The executives pointed out that a business enterprise must earn a profit to survive and grow, but none of them took the position that a firm should maximize profits. They believed that management cannot escape responsibility for balancing the interests of stockholders with those of other groups in society. As Lammot du Pont Copeland, president of Du Pont, said, "Management, it seems to me, must reach for a balanced solution within the framework of one unassailable precept: business is a means to an end for society and not an end in itself, and therefore business must act in concert with a broad public interest and serve objectives of mankind and society or it will not survive."0

Some evidences of socially responsible management are the participation by executives in political affairs, corporate support of educational institutions, various employee welfare measures, community relations programs, and intensified public relations campaigns. These activities are considered essential to safeguard the position of the corporation, and sometimes they are justified on this basis alone. "A prudent regard for all the interests that merge in making the business a going concern now and in the future is, in fact, the only way to protect and to augment shareholder equity.""

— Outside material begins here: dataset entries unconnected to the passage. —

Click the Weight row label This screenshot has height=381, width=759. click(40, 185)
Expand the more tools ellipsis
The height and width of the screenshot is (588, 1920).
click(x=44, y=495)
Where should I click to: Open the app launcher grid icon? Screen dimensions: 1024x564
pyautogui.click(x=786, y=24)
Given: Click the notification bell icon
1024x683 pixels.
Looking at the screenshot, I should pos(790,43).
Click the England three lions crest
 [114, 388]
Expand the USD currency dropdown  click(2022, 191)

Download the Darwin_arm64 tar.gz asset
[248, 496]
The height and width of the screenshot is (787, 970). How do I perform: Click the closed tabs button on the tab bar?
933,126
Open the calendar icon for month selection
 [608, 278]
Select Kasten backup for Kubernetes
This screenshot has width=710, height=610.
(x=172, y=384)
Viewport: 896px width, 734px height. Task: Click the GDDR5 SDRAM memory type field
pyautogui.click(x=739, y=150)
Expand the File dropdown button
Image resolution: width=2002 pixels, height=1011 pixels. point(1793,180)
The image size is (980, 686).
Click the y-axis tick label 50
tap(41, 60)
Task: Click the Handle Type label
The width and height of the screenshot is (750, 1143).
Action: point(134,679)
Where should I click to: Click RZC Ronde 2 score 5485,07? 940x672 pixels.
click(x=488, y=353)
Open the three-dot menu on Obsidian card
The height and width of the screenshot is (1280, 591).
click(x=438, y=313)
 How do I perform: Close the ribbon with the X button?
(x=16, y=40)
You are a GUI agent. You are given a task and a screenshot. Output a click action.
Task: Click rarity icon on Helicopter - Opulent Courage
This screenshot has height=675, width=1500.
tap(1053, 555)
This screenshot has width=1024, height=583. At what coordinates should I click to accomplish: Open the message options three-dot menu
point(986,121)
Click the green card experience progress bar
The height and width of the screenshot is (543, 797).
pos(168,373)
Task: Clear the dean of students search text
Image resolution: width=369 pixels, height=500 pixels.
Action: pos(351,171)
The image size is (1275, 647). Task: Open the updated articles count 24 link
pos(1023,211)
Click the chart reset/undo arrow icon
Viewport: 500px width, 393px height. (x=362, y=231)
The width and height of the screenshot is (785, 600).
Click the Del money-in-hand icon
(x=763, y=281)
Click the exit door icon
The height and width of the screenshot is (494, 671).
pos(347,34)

Social responsibility of management is not, however, merely a public relations gesture that has as its objective the protection of the firm's profit position. "Self-conscious dedication to social responsibility may have started as a purely defensive manoeuvre against strident attacks on big corporations and on the moral efficacy of the profit system. But defence alone no longer explains the motive.1112 There is a sincere desire on the part of responsible executives to gain the respect of the general public by utilizing their considerable power for the common good. The company is regarded as a multipurpose social institution, and the pursuit of profit is secondary in importance to the public interest.